Salanersen data will be presented in three posters at the MDA and SMA Europe conferences. The first poster, “STELLAR Phase 3 Studies to Evaluate the Efficacy and Safety of Salanersen in Infants with Spinal Muscular Atrophy (SMA),” will be presented at MDA on Monday, March 9, from 6:00 – 8:00 pm ET (Poster 199M) and at SMA Europe on Thursday, March 12, from 4:15 – 530 pm CEST (P72).
The second poster, “The SOLAR study: Phase 3 Study to Evaluate the Efficacy and Safety of Salanersen in Participants Aged 15–60 Years with Spinal Muscular Atrophy (SMA),” will be presented at MDA on Monday, March 9, from 6:00 – 8:00 pm ET (Poster 193M) and at SMA Europe on Thursday, March 12, from 4:15-530 pm CEST (P67).
The third poster, “Phase 1 Interim Results Evaluating the Safety, Tolerability, Pharmacokinetics, and Exploratory Efficacy of Salanersen for Spinal Muscular Atrophy,” will be presented at MDA on Wednesday, March 11, at 8:00 am ET (Florida 4) and at SMA Europe on Thursday, March 12, from 4:15-530 pm CEST (P71).
An additional poster on Neurofilament Light Chain as a Biomarker in Spinal Muscular Atrophy (Poster 195M) will be presented at MDA only on Monday, March 9, from 6:00 – 8:00 pm ET.
DEVOTE is a Phase 2/3 study that examined the clinical efficacy, safety and tolerability of high dose nusinersen in SMA. ONWARD is a Phase 3 long-term extension for those who previously participated in the DEVOTE study, primarily assessing long-term safety. The high dose regimen of nusinersen, known as SPINRAZA, is also approved in Japan, the European Union, and Switzerland, and is under review with the U.S. Food and Drug Administration (FDA) with a decision expected by April 3, 2026 and other geographies around the world. Biogen is working with regulatory authorities around the world to progress this additional dosing option for people living with SMA.
Biogen licensed the global development, manufacturing and commercialization rights for salanersen from Ionis Pharmaceuticals, Inc. Salanersen was discovered by Ionis.
The high dose regimen of SPINRAZA (nusinersen) comprising a 50 mg/5 mL loading dose and 28 mg/5 mL maintenance dose injections is currently approved in the European Union, Japan, and Switzerland to treat infants, children and adults with spinal muscular atrophy (SMA).

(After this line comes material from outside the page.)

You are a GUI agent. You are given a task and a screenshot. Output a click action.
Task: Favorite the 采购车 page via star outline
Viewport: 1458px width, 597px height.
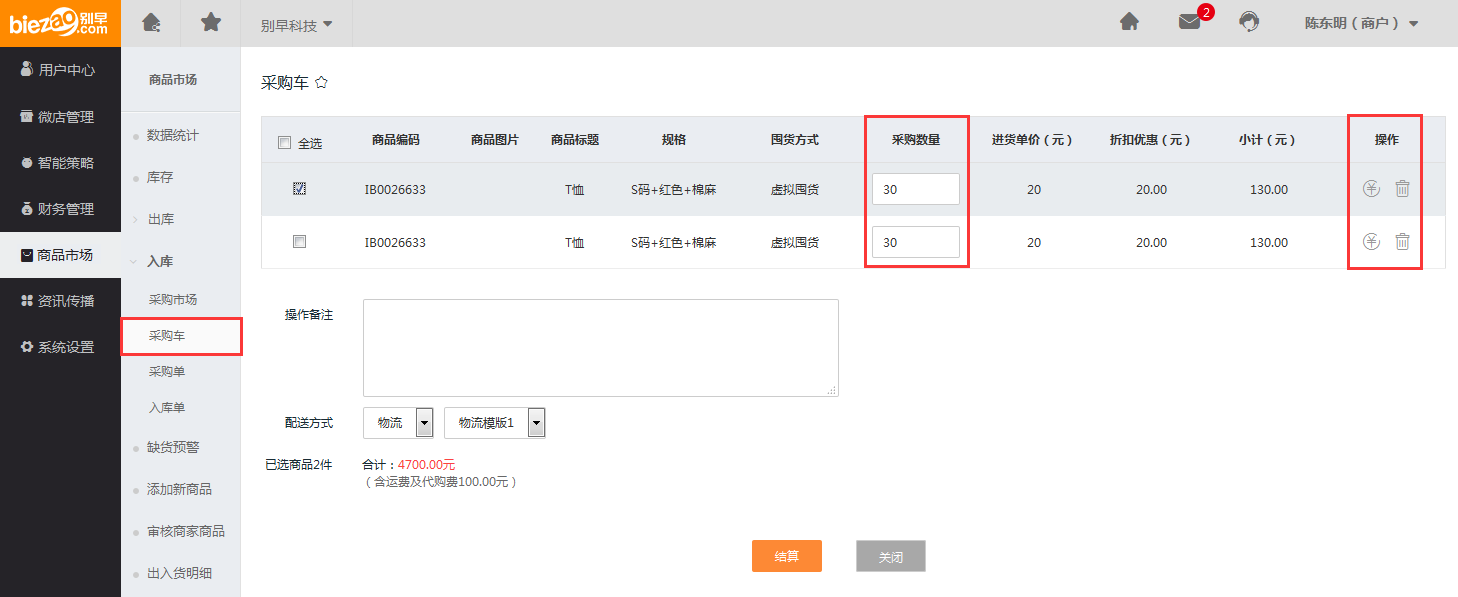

The low dose regimen of SPINRAZA comprising 12 mg/5 mL injection is approved for SMA in more than 71 countries. It has shown efficacy across ages and SMA types with a well-established safety profile based on data in patients treated up to 10 years, combined with unsurpassed real-world experience. The most common adverse events observed in clinical studies were respiratory infection, fever, constipation, headache, vomiting and back pain. Laboratory tests can monitor for renal toxicity and coagulation abnormalities, including acute severe low platelet counts, which have been observed after administration of some ASOs.
Biogen licensed the global rights to develop, manufacture and commercialize SPINRAZA from Ionis Pharmaceuticals, Inc. (Nasdaq: IONS).
Founded in 1978, Biogen is a biotechnology company that pioneers innovative science to deliver new medicines to transform patients’ lives and to create value for shareholders and communities. The company applies deep understanding of human biology and leverage different modalities to advance first-in-class treatments or therapies that deliver superior outcomes. Biogen routinely posts information that may be important to investors on its website.